Sunday 16 December 2012

John Knox banned Christmas

     There is now no escaping the fact that Christmas is coming - yet again. By the time you are a pensioner you have seen quite a lot of them and perhaps find it difficult to get quite as enthusiastic as before.
      However yesterday I walked to the centre of Edinburgh - to Princes Street and Princes Street Gardens below Edinburgh Castle. I have to admit - it was magical.
     Edinburgh now has a Christmas Festival there - a winter wonderland including a giant ferris wheel, an old fashioned  helter skelter and roundabout, a skating rink, a German market selling beautiful things and gluhwein and bratwurst  - all lit up and full of happy people of every nationality.
     How strange to think that no so very long ago Christmas was not celebrated here. John Knox banned it when he brought about the reformation of the church (about 1550)

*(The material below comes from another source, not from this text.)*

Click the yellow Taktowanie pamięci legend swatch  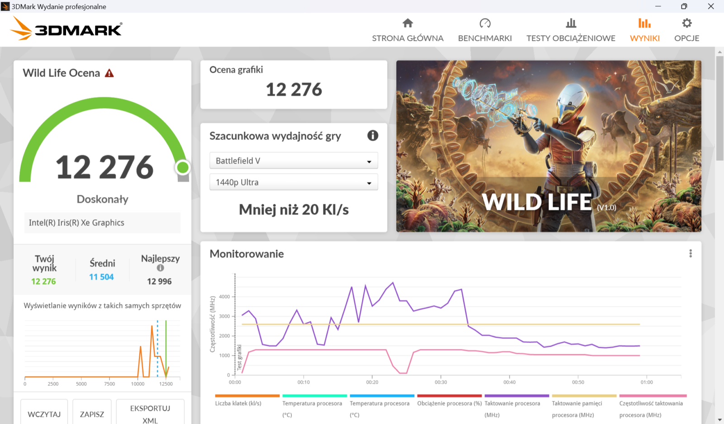[584, 396]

     For Knox, Christmas was a piece of Popish superstition, an "abomination" to be shunned, like the pollution of idols and punished by the civil magistrate
    Even as recently as the 1950's my father's business in the Highlands provided no special holiday at Christmas for the workers. 
    The BIG holiday in Scotland has always been Hogmanay and New Year  - a heathen festival - celebrated with much drinking. 
    John Knox would be turning in his grave!